From 26 January to 9 April Egon Schiele will be at the center of a major exhibition at the Tokyo Metropolitan Art Museum, which will present to the public a series of masterpieces on loan from the Leopold Museum in Vienna, an authentic Mecca of the art of the painter from Tulln, a treasure trove of the most complete collection in the world of works by illustrious protagonist of Austrian Expressionism: 43 paintings, over 200 watercolours, drawings and graphic works, photographs.
Egon Schiele, Self-portrait with alchechengi, 1912, Oil on canvas, 39.8 x 32.2 cm, Vienna, Leopold Museum
Egon Schiele from the collection of the Leopold Museum. Young genius in Vienna 1900, this is the title of the itinerary curated by Hans-Peter Wippinger, director of the Leopold Museum and Diethard Leopold, son and biographer of the museum’s founder, will welcome the first educational studies that the painter made as an adolescent alongside the famous self-portraits, presented as explorations of the identity of a young artist. A particular focus will also be on the unmistakable paintings, disturbing paintings populated by mothers with children, gnarled and erotic nudes, landscape scenes.
For the first time the Leopold Museum will present at the Tokyo Metropolitan Art Museum as well 40 Masterpieces by Schiele ready to dialogue with about seventy works created by eminent exponents of Jugendstil and Austrian Expressionism, from Gustav Klimt to Oskar Kokoschka, from Koloman Moser to Albin Egger-Lienz, from Richard Gerstl to Anton Kolig.
The exhibition will be an opportunity to admire important flagships of the Leopold Museum, an institution closely linked to the Viennese medical student, and later doctor of ophthalmology, Rudolf Leopold. The heart of this doctor, passionate about art collecting, beat mainly for the works of Schiele and those exponents of the fine applied arts who decisively shaped the pulsating cultural life in twentieth-century Vienna.
It was 1953 when the future Dr. Leopold decided to invest the money received from the family as a prize for the high school exam in a Schiele painting instead of a Volkswagen Beetle.

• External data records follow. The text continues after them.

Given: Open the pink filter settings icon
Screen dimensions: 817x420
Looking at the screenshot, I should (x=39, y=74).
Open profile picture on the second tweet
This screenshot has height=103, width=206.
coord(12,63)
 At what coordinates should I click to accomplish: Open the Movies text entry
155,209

The purchase of The Hermits it was only the beginning of a long adventure. In about 50 years Leopold will put together the most important collection in the world dedicated to thechild terrible of the Secession.

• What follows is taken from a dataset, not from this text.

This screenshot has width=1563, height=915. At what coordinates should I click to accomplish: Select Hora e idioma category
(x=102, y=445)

Egon Schiele, Woman in Underclothes and Stockings (Wally Neuzil), Detail, 1913, Vienna, Leopold Museum
Rudolf’s passion for Schiele was rooted, not least, in the artist’s almost obsessive interest in contemplating his own existence, which he expressed as much in self-portraits as in urban and terrestrial landscapes. On the other hand, it is in the eccentric gestures and facial expressions of his characters that Schiele has translated the urgency of ruthless explorations of the body by postulating self-reflection as a connection between corporeity and existential questions.
In a rigid and inhibited society, this visceral and scandalous artist has investigated the limits of the flesh and sexuality astonishing the spectators with the nudes, the bright colours, the angular lines, the daring poses, the lanky silhouettes, expressions of a deeper subjectivity .
The Secession, which also welcomed him, was already a past phenomenon for him. Change and transformation were not only characteristics of Schiele as a research artist who, during his very short creative period from 1908 to 1918, subjected his style to constant changes, but constitute aspects that shaped Viennese modernism at the beginning of the 20th century.
The exhibition will trace the life and career of the young and talented champion of the brush – killed in 1918 by the Spanish flu at the age of just 28, while delivering 340 paintings and 2800 graphic works including watercolors and drawings to the world – giving the public the first major retrospective of Egon Schiele’s work opened in Japan in nearly 30 years.